The couple at the top table sat with their heads close together. He seemed to be apologising and she was apologising back. That was how their marriage would work out. She’d be protective, and he’d have fits of unexpected fierceness if he felt her threatened or slighted. They’d muddle through because that’s what people did. Those on the lower tables returned to their own meals and conversation grew loud in a mixture of drunkenness and relief. The banquet would be remembered fondly and be coloured by myth. A feast to celebrate the end of winter as much as their marriage or Giulietta’s coronation. A winter when ice covered the lagoon and the Grand Canal was so frozen carriages used it as a road. When hunger drove wolves down from their mountains, and Marco the Simple became Marco the Great in a single night by killing his uncle and clearing the way for Giulietta to take the throne.

“You’re smiling,” Amelia said.

“Look at them.”

He had to be happy for Giulietta; how else could he survive without going down there and slaughtering the lot of them? She had her head bent even closer, and when Frederick dipped to kiss her forehead, she smiled. How much of it was Dr Crow’s pills? How much forgiveness happened before the love potion had time to work its effect. Tycho didn’t know and refused to let himself wonder.

“She’ll forget you?”

“Not exactly. I’ll simply stop mattering.”

“And Leopold . . .?

“Only Frederick will matter.” Tycho glanced down and corrected himself. “
Only he matters.
The rest of us? Fond memories at best.”

Frederick would be faithful and Giulietta would be faithful, and they would become that most unlikely and dangerous of hybrids, co-rulers who liked and respected each other. She would deliver Sigismund a city. He’d give her imperial protection. The issue of an heir was already decided.
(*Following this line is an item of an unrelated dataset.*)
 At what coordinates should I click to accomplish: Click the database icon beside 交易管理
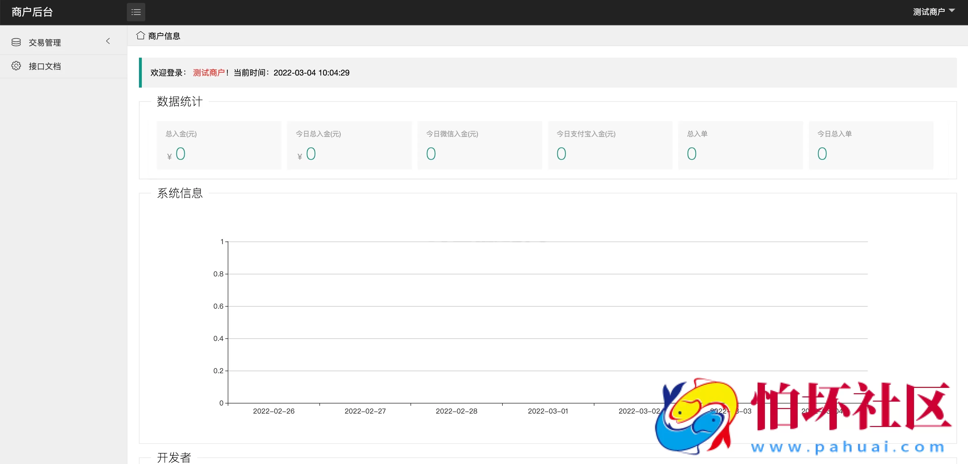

Tycho had no doubt she’d give Frederick children and he’d dote on them, the memory of his lost daughter ever in his mind. Smiling again, Tycho straightened his shoulders. Who knew what the future would bring? What he would see, what he would learn, what he would do. “I leave the city tonight . . .”

“You travel alone?” Amelia asked.

“Of course. Who would come with me?”

The night he dived off the edge of the waterfall Tycho acted on impulse. After the chaos of his early months in Venice, he’d wanted to believe life unfolded to a plan but that night he simply reacted. Marco was the one with a plan, he realised now.